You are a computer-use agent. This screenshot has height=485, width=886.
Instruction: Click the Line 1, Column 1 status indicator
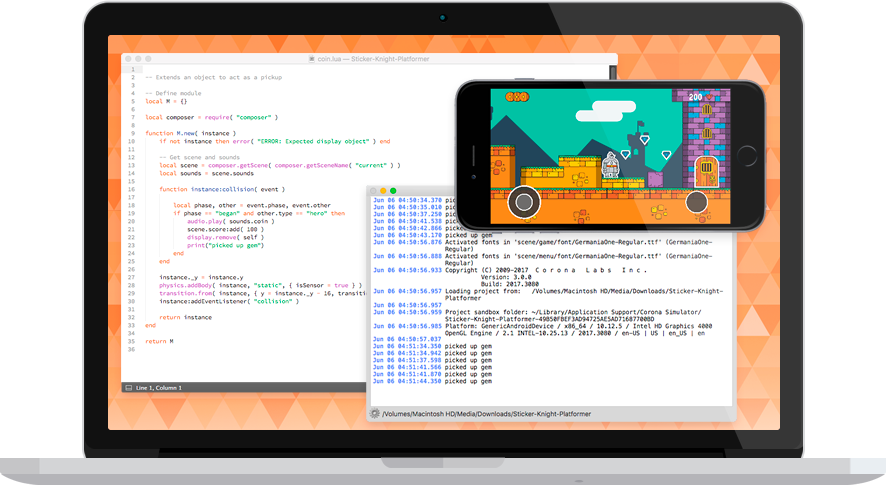coord(159,387)
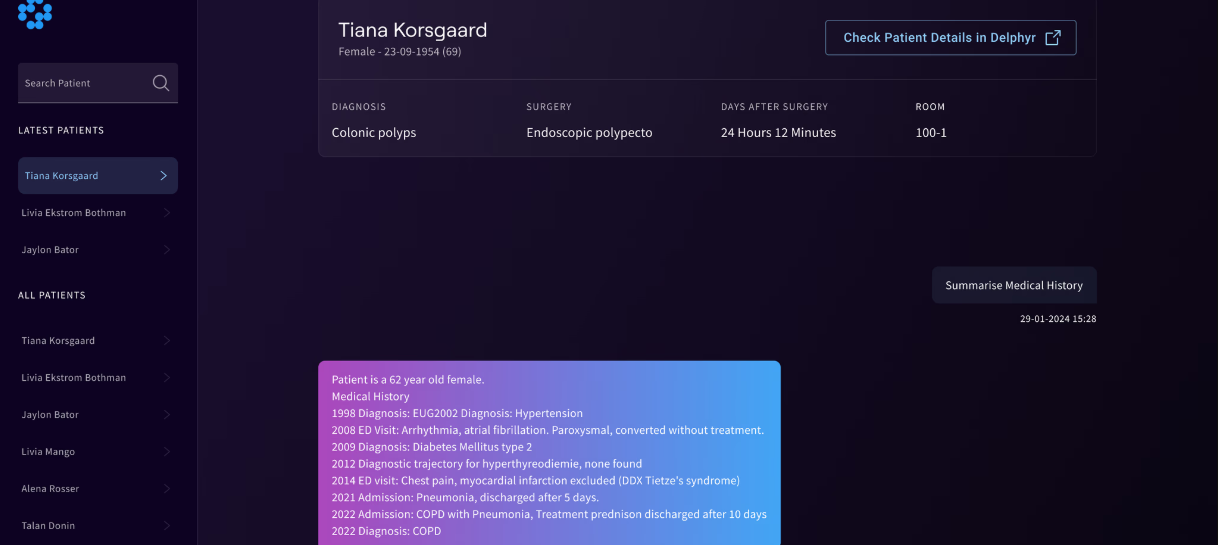The image size is (1218, 545).
Task: Click chevron beside Alena Rosser
Action: point(166,489)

• • • • • • •

### Work instructions
Without the pictures, write out all of the material exactly.

### Written solution
You are a computer-use agent. This screenshot has height=485, width=886.
Instruction: Click the Line 1, Column 1 status indicator
coord(159,387)
The image size is (1218, 545).
Task: Click chevron beside Alena Rosser
Action: point(166,489)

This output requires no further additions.